RACK1 promotes cancer progression by increasing the M2/M1 macrophage ratio via the NF‐κB pathway in oral squamous cell carcinoma

• Published in: Molecular oncology Vol. 14; no. 4; pp. 795 - 807
• Main Authors: Dan, Hongxia, Liu, Sai, Liu, Jiajia, Liu, Dongjuan, Yin, Fengying, Wei, Zihao, Wang, Jiongke, Zhou, Yu, Jiang, Lu, Ji, Ning, Zeng, Xin, Li, Jing, Chen, Qianming
• Format: Journal Article
• Language: English
• Published: United States John Wiley & Sons, Inc 01.04.2020; John Wiley and Sons Inc; Wiley
• Subjects: Angiogenesis; Animals; Cancer therapies; Cell adhesion & migration; Cell Line, Tumor; Chemokines; Disease Progression; Female; Flow cytometry; Gene expression; Head and Neck Neoplasms - diagnosis; Head and Neck Neoplasms - immunology; Head and Neck Neoplasms - pathology; Humans; Kinases; Laboratory animals; Leukocyte migration; Macrophage Activation; macrophage polarization; Macrophages; Macrophages - immunology; Macrophages - pathology; Male; Medical prognosis; Metastases; Metastasis; Mice, Inbred BALB C; Middle Aged; Monocyte chemoattractant protein 1; Neoplasm Proteins - immunology; NF-kappa B - immunology; NF‐κB; Oral squamous cell carcinoma; Polarization; Prognosis; Proteins; RACK1; Receptors for Activated C Kinase - immunology; Signal Transduction; Squamous cell carcinoma; Squamous Cell Carcinoma of Head and Neck - diagnosis; Squamous Cell Carcinoma of Head and Neck - immunology; Squamous Cell Carcinoma of Head and Neck - pathology; Stains & staining; Survival analysis; Therapeutic applications; tumor‐associated macrophages; Xenografts; United States > US; China; RACK1; NF-κB; macrophage polarization; oral squamous cell carcinoma; tumor-associated macrophages
• ISSN: 1574-7891; 1878-0261
• DOI: 10.1002/1878-0261.12644

Receptor for activated C kinase 1 (RACK1) has been shown to promote oral squamous cell carcinoma (OSCC) progression, and RACK1 expression levels have been negatively correlated with prognosis in patients with OSCC. Here, we investigated the impact of RACK1 OSCC expression on the recruitment and differentiation of tumor‐associated macrophages.
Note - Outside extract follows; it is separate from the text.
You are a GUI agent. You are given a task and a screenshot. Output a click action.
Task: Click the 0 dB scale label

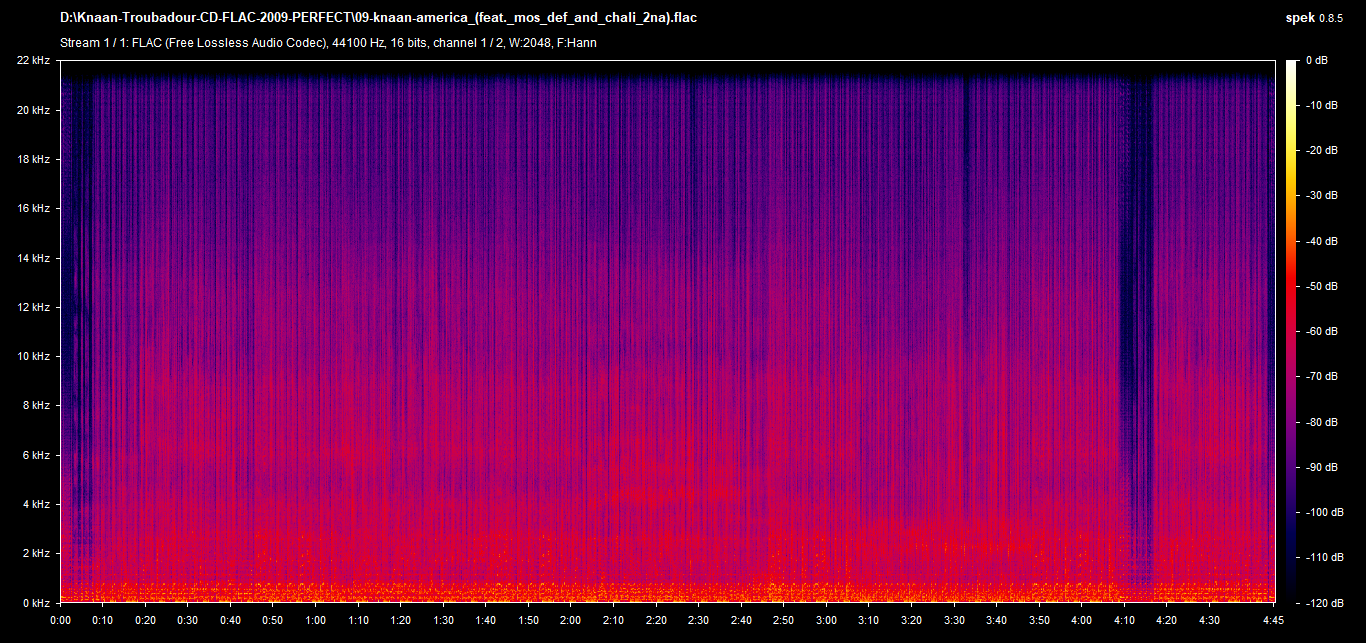[1316, 61]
High RACK1 expression in OSCC cells correlated with increased M2 macrophage infiltration in tumor samples from a clinical cohort study. Moreover, the combination of RACK1 expression and the M2/M1 ratio could successfully predict prognosis in OSCC. OSCC cells with high RACK1 expression inhibited the migration of THP‐1 cells, promoted M2‐like macrophage polarization in vitro, and increased the proportion of M2‐like macrophages in a xenograft mouse model. Moreover, both M1‐ and M2‐like macrophage polarization‐associated proteins were induced in macrophages cocultured with RACK1‐silenced cell supernatant. A mechanistic study revealed that the expression and secretion of C‐C motif chemokine 2 (CCL2), C‐C motif chemokine 5 (CCL5), interleukin‐6 (IL‐6), and interleukin‐1 (IL‐1) are closely related to RACK1 expression. In addition, blocking nuclear factor‐kappa B (NF‐κB) could promote M2‐like macrophage polarization. These results indicate that RACK1 and the M2/M1 ratio are predictors of a poor prognosis in OSCC. RACK1 promotes M2‐like polarization by regulating NF‐κB and could be used as a potential therapeutic target for antitumor immunity. High receptor for activated C kinase 1 expression OSCC cells could inhibit the expression and secretion of proinflammatory factors and macrophage chemokines by regulating nuclear factor‐kappa B, thus inhibiting the massive recruitment of macrophages and promoting M2‐like macrophage polarization, inducing a chronic smoldering inflammation microenvironment and promoting the development of tumors.